Leonardo DiCaprio and Jonah Hill's last team-up was a big success on a professional level, resulting in Oscar nominations for both, and by all accounts the two hit it off on a personal level as well. Now they're eager to reunite, this time to tell the story of Richard Jewell.

Fox has acquired the rights to Marie Brenner's 1997 Vanity Fair article "The Ballad of Richard Jewell," which followed the security guard who discovered a pipe bomb at the 1996 Olympics in Atlanta. He was initially hailed as a hero, and then (incorrectly) vilified as a suspect. More details on the project after the jump.

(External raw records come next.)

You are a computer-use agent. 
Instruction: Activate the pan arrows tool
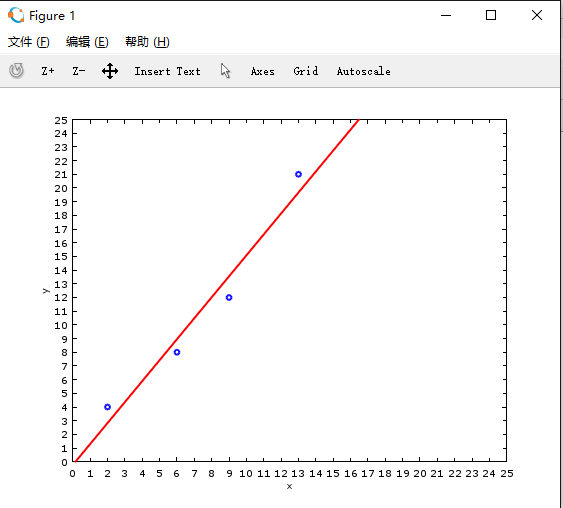pos(110,71)
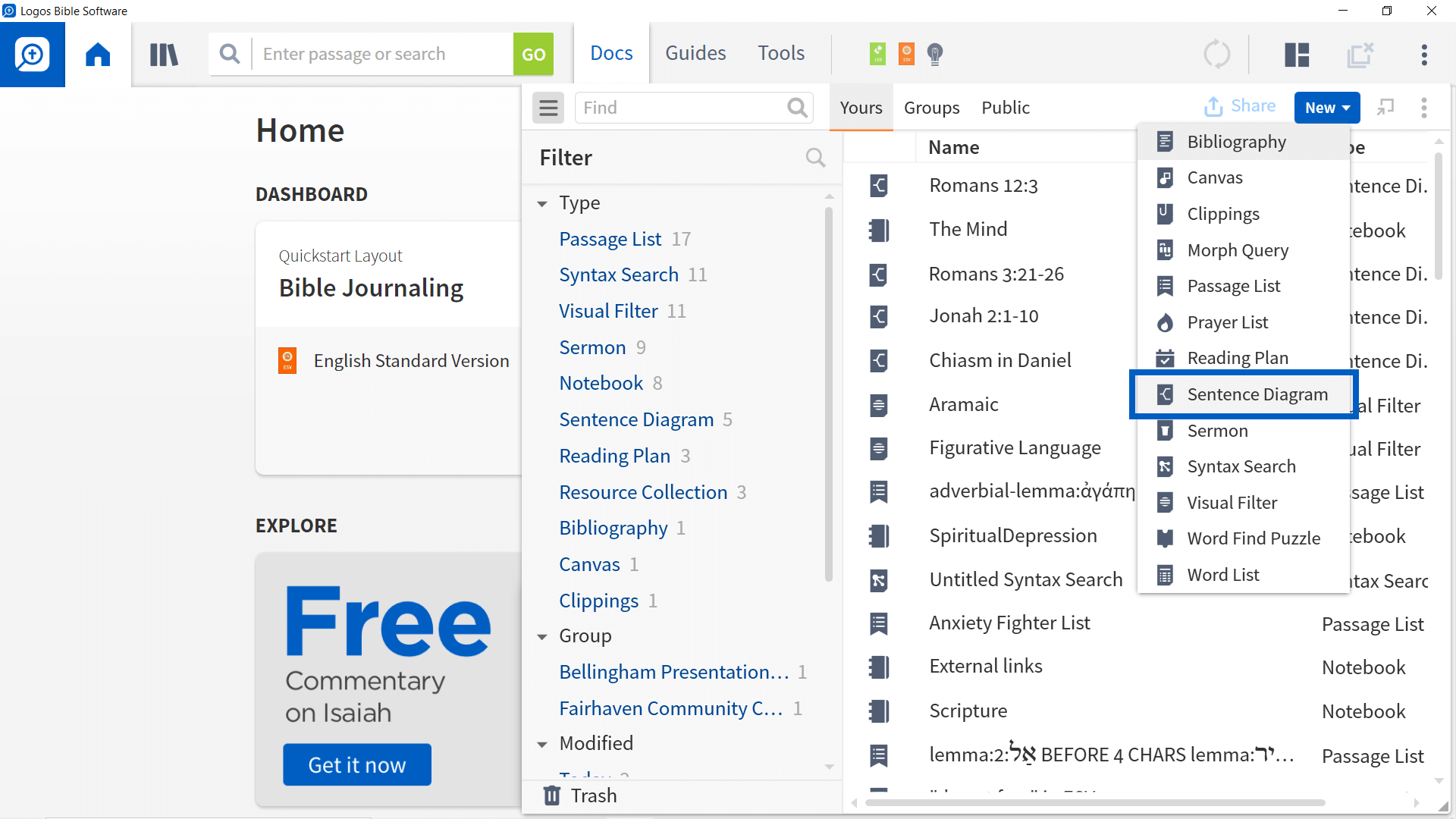Click the New dropdown button
This screenshot has height=819, width=1456.
coord(1326,106)
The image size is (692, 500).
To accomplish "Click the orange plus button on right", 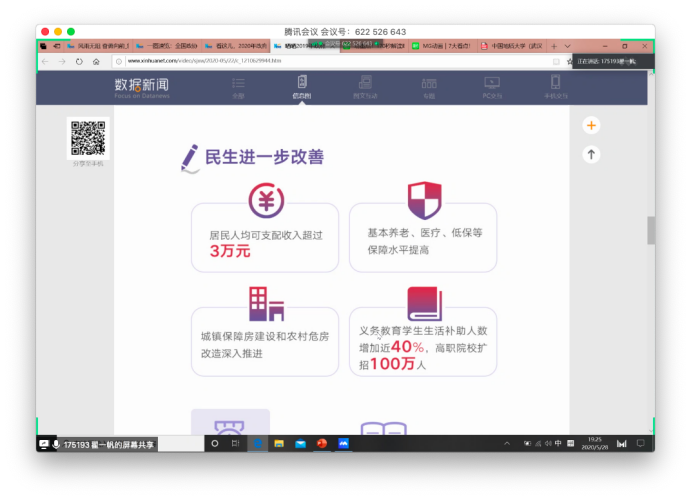I will pyautogui.click(x=591, y=125).
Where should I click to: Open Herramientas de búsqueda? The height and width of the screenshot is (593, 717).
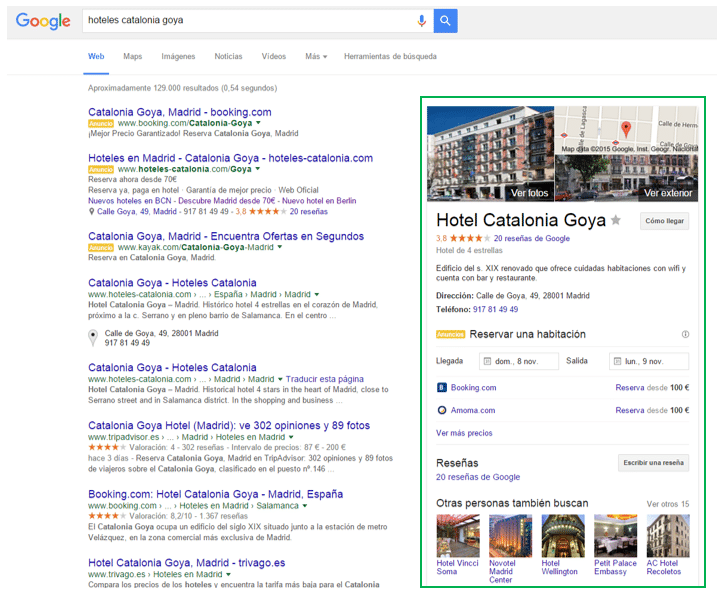tap(390, 57)
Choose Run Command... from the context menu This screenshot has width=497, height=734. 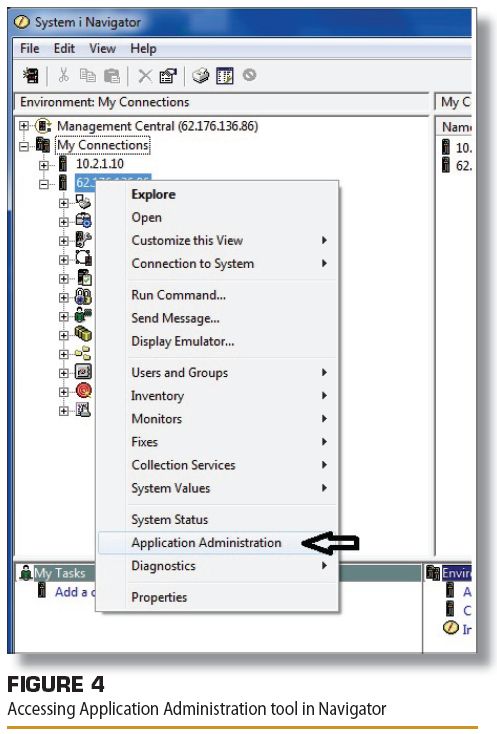pyautogui.click(x=179, y=295)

The controversy surrounding Jewell in 1996 was not the media's finest hour, to put it mildly. At first, he was called a hero for finding the bomb and clearing the area before the explosion to minimize the damage. However, a subsequent report in The Atlanta Journal-Constitution indicated that Jewell was being investigated by the FBI as a possible suspect, since he supposedly fit the criminal profile of a "lone bomber."

Jewell was savaged in the press, portrayed as a loser who'd planted the bomb himself to make himself look good. The incident serves as a cautionary tale of trial by media. Leaks, rumors, and unfounded accusations were enough to ruin Jewell's life even though he had done nothing wrong. He was eventually cleared by the FBI a few months after the bombing.

The film pushes Hill further away from the comedic roles that first made him famous. His transition into dramatic acting has been remarkably well received. His Academy Award nomination for The Wolf of Wall Street is his second; he also previously earned a nomination for his first prominent "serious" role in Moneyball.

Hill will continue to skip back and forth across the comedy-drama spectrum in the near future. He'll be heard as the voice of Green Lantern in The Lego Movie this month, and will star in 22 Jump Street with Channing Tatum this summer. He recently wrapped True Story, a drama in which he plays a disgraced journalist whose identity is appropriated by a suspected killer (James Franco).

DiCaprio does not have any releases coming in the immediate future, but has been circling a few projects including the Jo Nesbø-adapted thriller Blood in the Snow and a Woodrow Wilson biopic.